La durée du crédit-vendeur est en effet très courte, douze mois dans le cas général, mais elle est parfois allongée jusqu’à dix-huit mois pour les stocks importants ou au contraire raccourcie à six mois pour les stocks faiblement valorisés. Le paiement est effectué chaque mois ou chaque trimestre par l’acquéreur, au choix des parties. Il peut être prévu ou non un taux d’intérêt, mais, sur une durée de six à douze mois, il s’agit généralement d’un crédit sans frais : le loyer de l’argent étant au plus bas aujourd’hui, assortir le crédit-vendeur d’un taux d’intérêt est beaucoup moins pertinent que par le passé, surtout sur une très courte période.
Le vendeur de l’officine prend-il un risque à accorder à l’acheteur un tel crédit ? Dominique Leroy, expert-comptable au cabinet Normeco à Mont Saint-Aignan et membre du réseau Exco, pense que non : « sur une durée si courte, le vendeur prend en réalité très peu de risques. Je n’ai encore jamais vu d’officine déposer le bilan moins d’un an après son rachat ».
Toutefois, il est normal que le vendeur soit assuré d’être payé du prix du stock jusqu’au terme prévu pour l’étalement. Pour sécuriser le crédit, il est donc possible de l’assortir d’une garantie au profit du vendeur. Elle consiste le plus souvent en un nantissement, mais de second rang seulement. En effet, lors de la vente du fonds de commerce de l’officine, la banque demande de son côté un nantissement du fonds de premier rang à son profit, ce qui lui permet, du reste, d’être payée en priorité sur la majorité des créanciers.

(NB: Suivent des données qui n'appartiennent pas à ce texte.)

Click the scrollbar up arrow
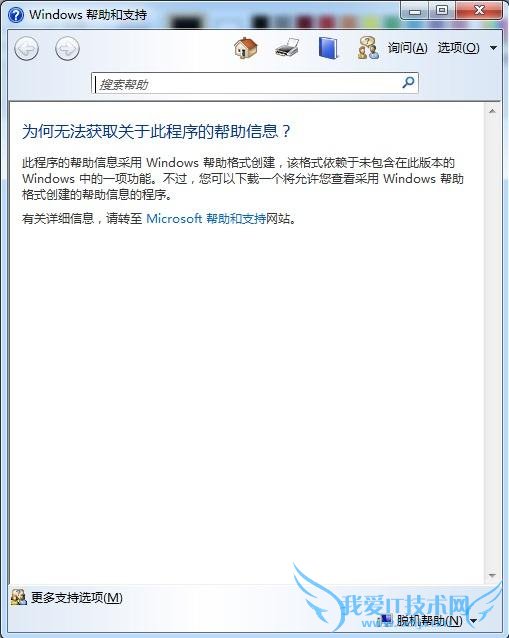 click(492, 111)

D’autres garanties que le nantissement sont également possibles, comme une caution sur les biens personnels de l’acquéreur, si la banque n’a pas déjà pris cette garantie pour le financement du fonds. Certains vendeurs exigent aussi des effets de commerce signés par l’acquéreur, sous forme de billets à ordre ou de traites, ce qui permet au vendeur de pratiquer des saisies sur les biens de l’acquéreur si certaines des traites ne sont pas payées.

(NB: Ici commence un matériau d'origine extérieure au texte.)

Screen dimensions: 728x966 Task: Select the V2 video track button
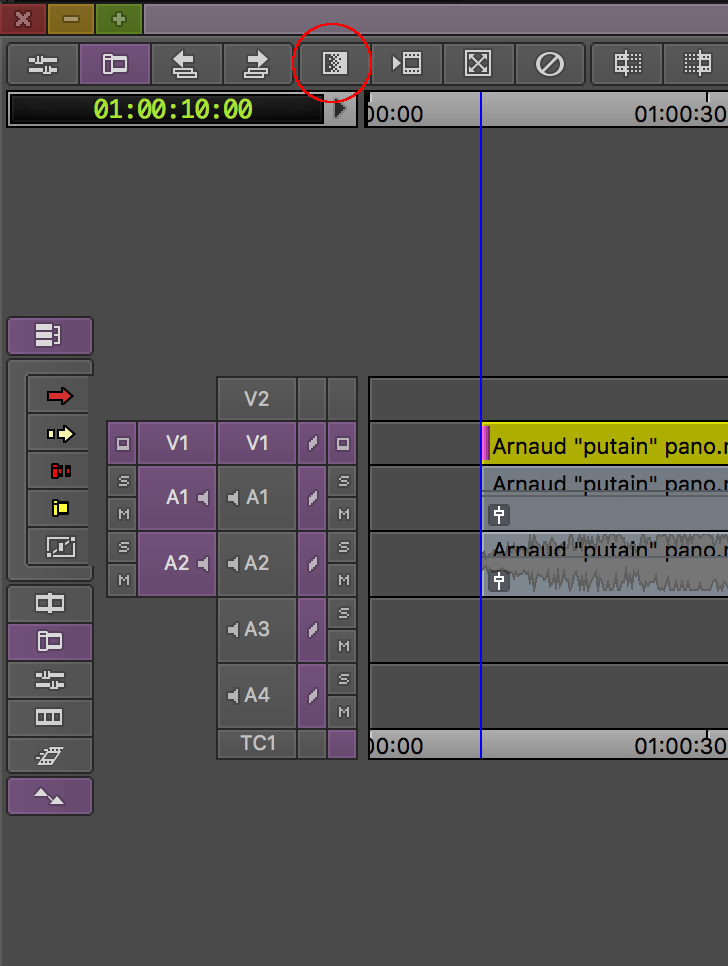coord(257,399)
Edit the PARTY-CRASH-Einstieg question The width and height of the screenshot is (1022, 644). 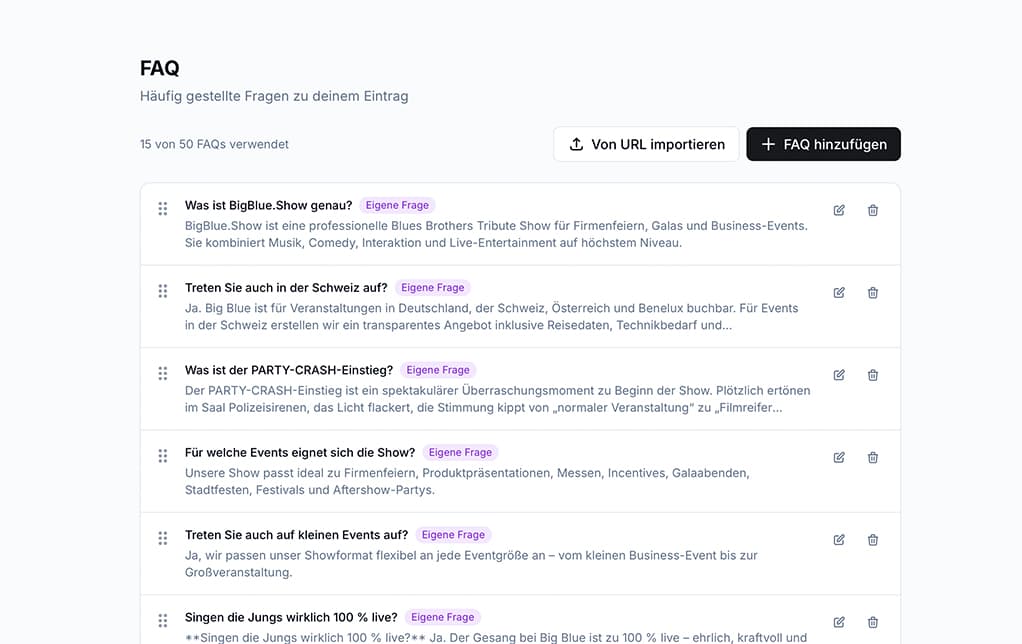tap(839, 375)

Enfin, outre le risque de non-paiement, le vendeur a également intérêt à prévoir dans l’acte le risque de décès de l’acquéreur.
Un nouveau modèle ?
Aujourd’hui, cependant, les pharmaciens achètent de moins en moins de fonds d’officines individuels et de plus en plus de parts de société. Les dernières statistiques de la société Interfimo, par exemple, montrent que plus de la moitié des acquisitions se font déjà, aujourd’hui, par le biais d’une société d’exercice libéral (SEL).
Or, cette évolution devrait à l’avenir changer la donne de la pratique du crédit-vendeur. « Quand un pharmacien acquiert une officine en société, à l’impôt sur les sociétés ou à l’impôt sur le revenu, il achète à la fois le fonds de commerce, le stock, la trésorerie, les créances et les dettes. Il n’y a donc plus de crédit possible sur le stock puisqu’il n’y a plus de stock séparé, celui-ci étant inclus dans la valorisation des parts », prévient Dominique Leroy.
Autrement dit, plus les cessions de parts se développent dans la profession, et plus la pratique du crédit-vendeur va diminuer. Dans ces conditions, comment les acquéreurs pourront-ils résoudre leurs problèmes d’apport et de financement ? Peut-être avec de nouvelles formules qui commencent, selon les experts-comptables, à se faire jour, et notamment les financements participatifs pour la constitution d’apports personnels plus importants. Un phénomène encore balbutiant, mais que l’on voit dans certains plans de financement. Certains groupements et grossistes-répartiteurs mettent aussi au point de nouvelles mesures d’accompagnement des acquéreurs dans le financement de leur stock, afin de faciliter la reprise de l’officine.
Au total, le financement traditionnel des pharmacies, basé sur un crédit sur douze ans pour le fonds de commerce et un crédit-vendeur sur douze mois pour le stock, pourrait donc évoluer vers un autre modèle.